EXERCISE INSTRUCTIONS: Sort through the listing below and keep each line with the word "title". Copy those.

Segment Open

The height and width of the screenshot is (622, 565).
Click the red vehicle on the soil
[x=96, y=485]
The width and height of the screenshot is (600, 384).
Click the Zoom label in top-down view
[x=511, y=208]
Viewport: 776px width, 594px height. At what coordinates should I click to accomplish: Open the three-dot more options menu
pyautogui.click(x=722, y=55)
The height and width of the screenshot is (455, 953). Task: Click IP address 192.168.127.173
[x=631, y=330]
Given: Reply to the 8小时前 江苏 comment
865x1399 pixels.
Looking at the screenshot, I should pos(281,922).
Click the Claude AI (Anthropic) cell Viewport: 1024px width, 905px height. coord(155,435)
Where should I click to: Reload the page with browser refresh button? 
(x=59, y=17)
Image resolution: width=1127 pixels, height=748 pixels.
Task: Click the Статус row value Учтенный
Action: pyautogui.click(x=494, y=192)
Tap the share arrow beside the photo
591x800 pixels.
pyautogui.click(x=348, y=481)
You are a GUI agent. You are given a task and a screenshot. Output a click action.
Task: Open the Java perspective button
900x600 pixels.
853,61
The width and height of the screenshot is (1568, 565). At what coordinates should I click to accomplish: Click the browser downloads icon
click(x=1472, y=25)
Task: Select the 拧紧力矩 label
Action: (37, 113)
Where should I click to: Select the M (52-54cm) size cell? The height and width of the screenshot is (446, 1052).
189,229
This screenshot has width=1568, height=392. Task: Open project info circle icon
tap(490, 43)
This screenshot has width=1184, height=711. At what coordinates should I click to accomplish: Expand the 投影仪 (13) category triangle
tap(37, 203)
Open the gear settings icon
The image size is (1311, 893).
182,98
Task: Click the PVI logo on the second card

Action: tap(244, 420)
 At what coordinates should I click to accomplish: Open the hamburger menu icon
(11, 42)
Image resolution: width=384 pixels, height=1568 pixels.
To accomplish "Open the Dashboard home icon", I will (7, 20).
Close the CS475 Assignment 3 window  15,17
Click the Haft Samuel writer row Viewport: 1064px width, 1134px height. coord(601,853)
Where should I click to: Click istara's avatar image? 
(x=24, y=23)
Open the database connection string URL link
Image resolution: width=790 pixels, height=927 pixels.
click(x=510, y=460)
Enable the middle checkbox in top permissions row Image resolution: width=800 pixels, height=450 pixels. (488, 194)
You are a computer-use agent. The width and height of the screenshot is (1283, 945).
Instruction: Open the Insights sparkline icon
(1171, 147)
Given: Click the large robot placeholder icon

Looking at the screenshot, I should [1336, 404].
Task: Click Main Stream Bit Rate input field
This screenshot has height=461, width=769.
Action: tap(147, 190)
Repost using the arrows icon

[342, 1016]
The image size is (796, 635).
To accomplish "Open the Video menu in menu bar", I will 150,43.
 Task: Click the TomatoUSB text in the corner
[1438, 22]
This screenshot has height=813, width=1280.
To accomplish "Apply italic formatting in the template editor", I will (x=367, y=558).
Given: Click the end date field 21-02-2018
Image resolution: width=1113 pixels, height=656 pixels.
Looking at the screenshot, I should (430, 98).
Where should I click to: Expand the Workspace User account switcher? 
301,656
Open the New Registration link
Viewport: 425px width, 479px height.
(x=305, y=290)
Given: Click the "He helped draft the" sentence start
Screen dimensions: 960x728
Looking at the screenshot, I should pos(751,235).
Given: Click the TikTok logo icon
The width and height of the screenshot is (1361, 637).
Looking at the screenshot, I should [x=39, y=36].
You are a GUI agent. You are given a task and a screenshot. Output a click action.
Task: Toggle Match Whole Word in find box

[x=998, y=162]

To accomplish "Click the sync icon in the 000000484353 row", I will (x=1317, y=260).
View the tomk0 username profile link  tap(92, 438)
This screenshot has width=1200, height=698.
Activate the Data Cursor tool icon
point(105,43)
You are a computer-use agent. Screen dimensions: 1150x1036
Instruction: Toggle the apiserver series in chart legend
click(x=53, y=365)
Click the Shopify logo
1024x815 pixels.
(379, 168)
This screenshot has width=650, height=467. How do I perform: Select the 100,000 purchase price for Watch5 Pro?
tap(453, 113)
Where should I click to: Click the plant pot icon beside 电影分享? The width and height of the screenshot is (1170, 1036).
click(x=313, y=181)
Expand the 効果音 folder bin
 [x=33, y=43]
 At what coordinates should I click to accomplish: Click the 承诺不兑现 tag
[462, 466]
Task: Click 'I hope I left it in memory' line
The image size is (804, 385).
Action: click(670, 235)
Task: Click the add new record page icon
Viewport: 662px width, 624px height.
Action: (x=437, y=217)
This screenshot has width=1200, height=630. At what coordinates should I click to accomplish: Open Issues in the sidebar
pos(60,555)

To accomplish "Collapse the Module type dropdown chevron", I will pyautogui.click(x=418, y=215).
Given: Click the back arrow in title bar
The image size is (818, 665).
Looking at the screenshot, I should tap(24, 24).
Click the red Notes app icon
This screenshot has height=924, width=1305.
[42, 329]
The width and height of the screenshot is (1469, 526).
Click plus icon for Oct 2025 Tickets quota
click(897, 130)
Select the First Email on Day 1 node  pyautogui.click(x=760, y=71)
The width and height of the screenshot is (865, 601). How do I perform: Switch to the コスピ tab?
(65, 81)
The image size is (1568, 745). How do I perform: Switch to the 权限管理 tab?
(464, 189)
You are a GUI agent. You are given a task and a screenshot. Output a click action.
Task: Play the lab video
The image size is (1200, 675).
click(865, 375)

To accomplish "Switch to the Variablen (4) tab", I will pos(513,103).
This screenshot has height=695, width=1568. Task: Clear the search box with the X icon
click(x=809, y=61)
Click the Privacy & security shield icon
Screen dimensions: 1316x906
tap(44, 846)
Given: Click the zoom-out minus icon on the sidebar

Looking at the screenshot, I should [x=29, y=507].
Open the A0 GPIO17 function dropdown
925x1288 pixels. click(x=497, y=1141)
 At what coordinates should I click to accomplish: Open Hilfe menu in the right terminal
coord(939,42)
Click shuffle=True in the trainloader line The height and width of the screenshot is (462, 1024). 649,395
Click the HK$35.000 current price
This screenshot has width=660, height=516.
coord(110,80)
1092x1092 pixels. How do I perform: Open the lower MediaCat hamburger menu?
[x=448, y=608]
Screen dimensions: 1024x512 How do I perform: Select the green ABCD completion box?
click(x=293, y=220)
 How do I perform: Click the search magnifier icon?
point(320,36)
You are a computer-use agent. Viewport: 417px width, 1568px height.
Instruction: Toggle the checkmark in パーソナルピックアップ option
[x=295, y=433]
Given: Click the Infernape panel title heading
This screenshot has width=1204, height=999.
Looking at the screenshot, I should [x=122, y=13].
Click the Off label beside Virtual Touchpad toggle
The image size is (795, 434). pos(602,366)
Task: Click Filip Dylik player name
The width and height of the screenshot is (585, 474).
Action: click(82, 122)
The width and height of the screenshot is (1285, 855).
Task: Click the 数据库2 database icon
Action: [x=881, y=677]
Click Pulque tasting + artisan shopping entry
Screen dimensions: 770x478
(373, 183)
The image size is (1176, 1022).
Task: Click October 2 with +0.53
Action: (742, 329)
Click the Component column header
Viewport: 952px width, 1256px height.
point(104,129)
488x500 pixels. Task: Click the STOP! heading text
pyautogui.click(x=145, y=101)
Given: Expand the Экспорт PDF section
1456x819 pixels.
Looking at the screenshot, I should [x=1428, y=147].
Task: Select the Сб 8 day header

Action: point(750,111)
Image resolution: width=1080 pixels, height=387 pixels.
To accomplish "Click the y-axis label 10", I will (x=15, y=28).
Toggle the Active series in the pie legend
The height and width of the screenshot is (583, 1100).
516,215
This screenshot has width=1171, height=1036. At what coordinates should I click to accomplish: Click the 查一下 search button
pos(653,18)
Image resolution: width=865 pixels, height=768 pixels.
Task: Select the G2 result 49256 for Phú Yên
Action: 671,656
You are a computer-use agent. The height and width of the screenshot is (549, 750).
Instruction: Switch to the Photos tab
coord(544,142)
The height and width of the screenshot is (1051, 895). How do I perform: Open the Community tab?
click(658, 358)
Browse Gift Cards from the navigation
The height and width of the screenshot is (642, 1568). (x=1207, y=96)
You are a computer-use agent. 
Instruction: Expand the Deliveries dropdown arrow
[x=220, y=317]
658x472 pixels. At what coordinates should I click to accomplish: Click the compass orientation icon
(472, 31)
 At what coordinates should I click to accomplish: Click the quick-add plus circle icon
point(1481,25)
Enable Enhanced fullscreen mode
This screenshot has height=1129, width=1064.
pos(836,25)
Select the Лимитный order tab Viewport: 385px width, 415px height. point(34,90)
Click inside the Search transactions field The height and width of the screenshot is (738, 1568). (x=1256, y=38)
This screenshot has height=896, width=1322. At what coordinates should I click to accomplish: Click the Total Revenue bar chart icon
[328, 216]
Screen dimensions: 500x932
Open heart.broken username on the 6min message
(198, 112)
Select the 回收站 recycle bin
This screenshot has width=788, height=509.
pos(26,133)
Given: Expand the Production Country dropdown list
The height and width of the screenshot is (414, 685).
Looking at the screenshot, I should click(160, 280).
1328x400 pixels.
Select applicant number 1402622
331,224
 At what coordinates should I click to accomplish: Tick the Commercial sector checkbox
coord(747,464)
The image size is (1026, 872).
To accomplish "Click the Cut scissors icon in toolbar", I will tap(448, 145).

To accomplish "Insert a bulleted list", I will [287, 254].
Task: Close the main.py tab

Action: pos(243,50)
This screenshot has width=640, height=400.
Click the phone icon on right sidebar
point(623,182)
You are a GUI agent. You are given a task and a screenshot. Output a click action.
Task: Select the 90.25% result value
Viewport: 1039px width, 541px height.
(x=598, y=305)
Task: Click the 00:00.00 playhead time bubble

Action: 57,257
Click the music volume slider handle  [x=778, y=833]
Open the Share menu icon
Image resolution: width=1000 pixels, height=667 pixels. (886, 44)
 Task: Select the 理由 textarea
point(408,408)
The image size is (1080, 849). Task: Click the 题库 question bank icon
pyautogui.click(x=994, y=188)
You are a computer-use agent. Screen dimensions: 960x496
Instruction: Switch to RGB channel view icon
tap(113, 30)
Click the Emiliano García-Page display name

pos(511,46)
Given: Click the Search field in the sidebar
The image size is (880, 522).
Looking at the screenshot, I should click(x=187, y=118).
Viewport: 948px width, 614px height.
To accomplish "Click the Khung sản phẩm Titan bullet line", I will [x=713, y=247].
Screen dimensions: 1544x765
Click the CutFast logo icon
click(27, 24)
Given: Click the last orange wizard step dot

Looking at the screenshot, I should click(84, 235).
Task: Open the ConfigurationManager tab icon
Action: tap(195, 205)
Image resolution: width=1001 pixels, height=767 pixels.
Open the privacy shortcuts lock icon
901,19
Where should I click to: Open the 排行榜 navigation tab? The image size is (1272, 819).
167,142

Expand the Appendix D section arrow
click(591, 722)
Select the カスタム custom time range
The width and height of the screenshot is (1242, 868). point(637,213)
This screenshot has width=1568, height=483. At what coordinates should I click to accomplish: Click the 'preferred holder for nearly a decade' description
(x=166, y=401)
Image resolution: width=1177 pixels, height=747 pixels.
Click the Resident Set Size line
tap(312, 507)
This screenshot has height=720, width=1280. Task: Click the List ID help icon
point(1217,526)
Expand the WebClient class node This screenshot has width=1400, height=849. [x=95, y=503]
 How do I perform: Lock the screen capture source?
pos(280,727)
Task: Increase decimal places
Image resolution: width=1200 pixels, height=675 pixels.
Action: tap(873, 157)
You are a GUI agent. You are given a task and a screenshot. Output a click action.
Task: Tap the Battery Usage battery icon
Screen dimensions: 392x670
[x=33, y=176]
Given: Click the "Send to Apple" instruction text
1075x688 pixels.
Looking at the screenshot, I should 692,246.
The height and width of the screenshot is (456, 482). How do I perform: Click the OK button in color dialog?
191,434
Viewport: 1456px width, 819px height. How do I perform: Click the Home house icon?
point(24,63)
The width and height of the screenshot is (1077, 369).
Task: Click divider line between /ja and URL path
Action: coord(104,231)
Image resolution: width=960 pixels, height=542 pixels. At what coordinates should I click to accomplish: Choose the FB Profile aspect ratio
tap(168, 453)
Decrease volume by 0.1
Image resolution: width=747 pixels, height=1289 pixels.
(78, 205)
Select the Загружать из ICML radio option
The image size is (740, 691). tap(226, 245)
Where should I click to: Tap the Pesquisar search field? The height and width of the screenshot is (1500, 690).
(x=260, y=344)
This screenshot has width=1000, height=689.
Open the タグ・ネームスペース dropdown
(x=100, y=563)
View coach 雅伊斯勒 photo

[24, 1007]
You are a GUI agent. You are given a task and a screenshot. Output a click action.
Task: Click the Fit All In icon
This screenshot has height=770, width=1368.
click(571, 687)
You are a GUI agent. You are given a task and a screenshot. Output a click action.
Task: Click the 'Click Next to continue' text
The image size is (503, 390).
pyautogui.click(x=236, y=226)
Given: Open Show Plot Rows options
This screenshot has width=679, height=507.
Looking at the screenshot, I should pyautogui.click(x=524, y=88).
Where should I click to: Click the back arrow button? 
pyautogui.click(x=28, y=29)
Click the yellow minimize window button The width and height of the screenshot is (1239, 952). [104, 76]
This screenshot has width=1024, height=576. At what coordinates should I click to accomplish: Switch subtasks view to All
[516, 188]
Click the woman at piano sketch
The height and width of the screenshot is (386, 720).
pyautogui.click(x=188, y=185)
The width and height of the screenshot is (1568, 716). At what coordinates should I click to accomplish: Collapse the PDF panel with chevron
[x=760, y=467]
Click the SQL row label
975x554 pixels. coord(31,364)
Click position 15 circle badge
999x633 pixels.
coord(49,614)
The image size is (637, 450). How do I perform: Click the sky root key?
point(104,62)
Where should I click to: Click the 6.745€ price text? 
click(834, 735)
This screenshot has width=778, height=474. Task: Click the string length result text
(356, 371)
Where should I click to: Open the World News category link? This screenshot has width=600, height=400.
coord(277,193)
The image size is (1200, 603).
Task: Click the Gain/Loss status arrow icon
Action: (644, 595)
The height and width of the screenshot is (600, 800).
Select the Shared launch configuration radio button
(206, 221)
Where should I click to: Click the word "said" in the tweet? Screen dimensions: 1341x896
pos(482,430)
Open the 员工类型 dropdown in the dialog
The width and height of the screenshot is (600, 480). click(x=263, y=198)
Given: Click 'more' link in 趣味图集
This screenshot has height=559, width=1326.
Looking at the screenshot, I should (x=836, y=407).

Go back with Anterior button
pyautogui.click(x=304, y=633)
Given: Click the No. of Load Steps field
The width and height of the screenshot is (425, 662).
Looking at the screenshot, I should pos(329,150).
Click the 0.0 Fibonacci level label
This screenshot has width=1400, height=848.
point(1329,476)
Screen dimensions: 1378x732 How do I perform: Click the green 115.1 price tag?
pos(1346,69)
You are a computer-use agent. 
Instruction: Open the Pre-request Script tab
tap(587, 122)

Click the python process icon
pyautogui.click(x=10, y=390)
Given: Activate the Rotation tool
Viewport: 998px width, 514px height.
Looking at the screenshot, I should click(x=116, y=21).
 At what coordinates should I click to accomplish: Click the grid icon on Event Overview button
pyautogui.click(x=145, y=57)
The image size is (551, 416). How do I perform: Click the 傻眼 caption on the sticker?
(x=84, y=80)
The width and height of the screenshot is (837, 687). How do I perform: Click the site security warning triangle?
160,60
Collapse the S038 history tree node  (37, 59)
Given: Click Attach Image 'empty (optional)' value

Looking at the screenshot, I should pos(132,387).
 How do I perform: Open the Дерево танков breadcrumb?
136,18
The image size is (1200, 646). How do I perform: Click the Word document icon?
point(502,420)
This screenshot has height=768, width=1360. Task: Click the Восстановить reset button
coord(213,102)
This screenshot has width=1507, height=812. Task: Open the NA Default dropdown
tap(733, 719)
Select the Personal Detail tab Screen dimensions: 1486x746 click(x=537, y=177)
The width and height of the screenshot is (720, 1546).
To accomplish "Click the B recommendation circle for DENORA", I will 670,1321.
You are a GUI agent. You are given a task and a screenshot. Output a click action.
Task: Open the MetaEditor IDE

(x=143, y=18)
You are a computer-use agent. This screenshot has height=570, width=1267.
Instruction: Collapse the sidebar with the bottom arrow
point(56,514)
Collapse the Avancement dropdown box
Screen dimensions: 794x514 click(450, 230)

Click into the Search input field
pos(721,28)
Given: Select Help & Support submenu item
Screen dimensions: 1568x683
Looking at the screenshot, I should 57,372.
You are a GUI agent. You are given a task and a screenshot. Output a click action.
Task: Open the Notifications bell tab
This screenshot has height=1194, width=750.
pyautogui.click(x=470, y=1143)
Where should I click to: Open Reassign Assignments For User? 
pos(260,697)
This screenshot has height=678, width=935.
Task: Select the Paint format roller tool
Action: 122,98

Segment Closed

WRITTEN ANSWER:
Given: Click the back arrow in title bar
Given: Click the Infernape panel title heading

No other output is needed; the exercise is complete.